Et les questions éthiques nouvelles, nées de la pandémie, du confinement, des conditions de ce confinement et de la gestion de la crise sanitaire, s’étendront rapidement, sitôt ouvertes les portes de la quarantaine, à d’autres domaines que celui de la santé publique. L’idée se répand, par exemple, que les affaires, du monde et de l’art, ne devront pas reprendre comme avant, que l’un et l’autre ne peuvent pas faire l’économie d’une redéfinition plus responsable de leurs pratiques (leurs modes de production et de diffusion, leurs marchés, etc.) Participer à la vivacité de cette idée, la défendre, vient s’ajouter à nos ambitions premières. Car rien ne dit, aujourd’hui, que cet après ne viendra pas au contraire briser l’élan et les ambitions d’une économie plus responsable et solidaire.

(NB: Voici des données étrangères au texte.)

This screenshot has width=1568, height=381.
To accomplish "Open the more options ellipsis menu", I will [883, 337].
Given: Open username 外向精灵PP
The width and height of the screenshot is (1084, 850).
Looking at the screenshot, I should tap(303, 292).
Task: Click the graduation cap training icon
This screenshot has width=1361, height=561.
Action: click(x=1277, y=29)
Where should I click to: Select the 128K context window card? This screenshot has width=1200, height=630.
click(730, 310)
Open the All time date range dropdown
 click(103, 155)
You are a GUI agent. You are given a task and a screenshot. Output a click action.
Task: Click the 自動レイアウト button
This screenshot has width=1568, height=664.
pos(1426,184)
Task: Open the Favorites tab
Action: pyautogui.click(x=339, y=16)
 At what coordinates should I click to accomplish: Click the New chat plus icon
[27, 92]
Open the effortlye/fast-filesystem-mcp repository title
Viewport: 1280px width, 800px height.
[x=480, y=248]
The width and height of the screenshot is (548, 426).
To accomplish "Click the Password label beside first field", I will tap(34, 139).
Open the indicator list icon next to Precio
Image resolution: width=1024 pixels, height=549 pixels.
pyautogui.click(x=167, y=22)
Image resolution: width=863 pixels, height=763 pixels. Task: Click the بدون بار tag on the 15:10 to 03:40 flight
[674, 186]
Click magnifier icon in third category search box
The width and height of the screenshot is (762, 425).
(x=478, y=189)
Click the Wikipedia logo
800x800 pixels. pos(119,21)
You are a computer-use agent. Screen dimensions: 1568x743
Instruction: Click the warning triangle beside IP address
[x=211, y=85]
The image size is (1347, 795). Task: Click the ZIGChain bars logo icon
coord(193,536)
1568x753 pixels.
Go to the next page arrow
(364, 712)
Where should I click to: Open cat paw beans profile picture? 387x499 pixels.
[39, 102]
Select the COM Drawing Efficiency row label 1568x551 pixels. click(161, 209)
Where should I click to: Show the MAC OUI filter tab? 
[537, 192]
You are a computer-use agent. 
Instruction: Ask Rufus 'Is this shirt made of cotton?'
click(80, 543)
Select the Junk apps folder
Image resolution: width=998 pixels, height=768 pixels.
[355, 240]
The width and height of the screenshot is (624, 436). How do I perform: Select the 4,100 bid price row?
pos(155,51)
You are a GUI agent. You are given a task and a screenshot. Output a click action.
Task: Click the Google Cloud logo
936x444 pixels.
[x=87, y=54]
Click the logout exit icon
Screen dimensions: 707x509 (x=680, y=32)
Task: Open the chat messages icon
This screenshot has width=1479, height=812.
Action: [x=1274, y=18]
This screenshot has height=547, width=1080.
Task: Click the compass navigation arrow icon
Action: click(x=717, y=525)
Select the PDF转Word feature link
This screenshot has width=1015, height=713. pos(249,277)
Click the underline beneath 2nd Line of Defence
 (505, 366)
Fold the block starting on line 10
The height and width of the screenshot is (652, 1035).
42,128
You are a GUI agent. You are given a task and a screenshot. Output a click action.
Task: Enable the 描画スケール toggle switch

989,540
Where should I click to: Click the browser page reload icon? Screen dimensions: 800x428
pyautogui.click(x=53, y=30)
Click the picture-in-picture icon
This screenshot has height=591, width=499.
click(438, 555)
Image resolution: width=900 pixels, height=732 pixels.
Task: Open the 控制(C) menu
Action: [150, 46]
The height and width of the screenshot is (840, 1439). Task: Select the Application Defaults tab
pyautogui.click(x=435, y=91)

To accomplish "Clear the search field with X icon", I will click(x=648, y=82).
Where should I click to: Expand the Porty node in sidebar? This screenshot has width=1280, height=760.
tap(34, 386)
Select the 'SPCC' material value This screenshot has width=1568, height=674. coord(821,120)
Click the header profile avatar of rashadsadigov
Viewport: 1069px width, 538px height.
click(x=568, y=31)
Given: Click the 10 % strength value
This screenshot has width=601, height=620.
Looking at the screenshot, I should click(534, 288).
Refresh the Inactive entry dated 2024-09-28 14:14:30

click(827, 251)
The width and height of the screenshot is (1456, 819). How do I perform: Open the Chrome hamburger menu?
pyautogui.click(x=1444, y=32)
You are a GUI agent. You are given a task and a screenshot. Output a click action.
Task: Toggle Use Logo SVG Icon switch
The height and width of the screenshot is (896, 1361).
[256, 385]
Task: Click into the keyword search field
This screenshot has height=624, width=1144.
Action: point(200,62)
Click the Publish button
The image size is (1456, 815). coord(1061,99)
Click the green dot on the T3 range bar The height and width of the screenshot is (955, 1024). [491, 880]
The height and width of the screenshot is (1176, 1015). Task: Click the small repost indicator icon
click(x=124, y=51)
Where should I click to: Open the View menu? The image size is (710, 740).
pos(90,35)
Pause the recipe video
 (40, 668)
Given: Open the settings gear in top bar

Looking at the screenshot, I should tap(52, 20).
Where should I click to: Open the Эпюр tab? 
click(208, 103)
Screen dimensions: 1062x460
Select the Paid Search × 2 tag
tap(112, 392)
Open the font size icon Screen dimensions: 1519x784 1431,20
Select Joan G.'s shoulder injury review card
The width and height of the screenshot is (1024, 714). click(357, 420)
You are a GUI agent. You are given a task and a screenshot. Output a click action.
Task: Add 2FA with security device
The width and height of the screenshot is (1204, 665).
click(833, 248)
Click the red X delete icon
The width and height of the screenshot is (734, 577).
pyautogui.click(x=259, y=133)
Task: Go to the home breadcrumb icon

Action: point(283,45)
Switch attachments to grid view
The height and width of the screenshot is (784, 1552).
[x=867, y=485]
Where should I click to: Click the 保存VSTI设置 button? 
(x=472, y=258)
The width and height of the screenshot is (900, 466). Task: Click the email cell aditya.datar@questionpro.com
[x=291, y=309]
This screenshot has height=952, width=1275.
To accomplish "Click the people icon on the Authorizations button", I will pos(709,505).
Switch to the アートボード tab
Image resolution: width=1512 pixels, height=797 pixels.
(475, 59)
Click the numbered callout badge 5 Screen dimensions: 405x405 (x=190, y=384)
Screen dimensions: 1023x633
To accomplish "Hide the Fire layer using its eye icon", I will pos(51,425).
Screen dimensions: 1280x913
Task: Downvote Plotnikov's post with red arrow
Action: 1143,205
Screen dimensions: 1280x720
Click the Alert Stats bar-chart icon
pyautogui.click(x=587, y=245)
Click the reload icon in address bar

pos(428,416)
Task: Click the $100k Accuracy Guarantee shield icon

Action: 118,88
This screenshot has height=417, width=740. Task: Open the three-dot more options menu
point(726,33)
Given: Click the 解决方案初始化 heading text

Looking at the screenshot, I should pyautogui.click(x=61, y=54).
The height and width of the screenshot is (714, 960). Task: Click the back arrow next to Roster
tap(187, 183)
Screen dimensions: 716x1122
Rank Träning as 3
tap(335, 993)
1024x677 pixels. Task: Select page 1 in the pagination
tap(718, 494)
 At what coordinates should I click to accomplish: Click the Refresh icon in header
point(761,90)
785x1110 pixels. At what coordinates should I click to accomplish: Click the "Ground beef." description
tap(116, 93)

Nous avons choisi ce titre, hommage rendu à la Nouvelle Vague, parce qu’il oblige, par son seul énoncé, à penser au-delà de nos certitudes contemporaines.
La morale, aujourd’hui, n’est plus brandie que comme fétiche qu’il convient de ne pas invoquer de peur d’en réveiller l’empire et les forces exagérées. Et trop souvent, une remise en cause de l’exercice du pouvoir, ses assujettissements physiques autant que ses contraintes morales, est dénoncée sous le prétexte d’un retour à la morale normative et liberticide. Comme si la morale, comme ordre et comme puissance, n’avait pas depuis longtemps opéré sa mue, abandonnant les voies du religieux qui justifiaient son ascendant (c’est bien/c’est mal), pour celles de la raison (essentiellement économique et politique) qui seules désormais peuvent lui conférer autorité (c’est réaliste/c’est irréaliste ; c’est possible/c’est impossible).
Choisir ce titre c’est aussi, c’est d’abord, se placer sous les auspices de trois importantes figures du cinéma (en fait, quatre…)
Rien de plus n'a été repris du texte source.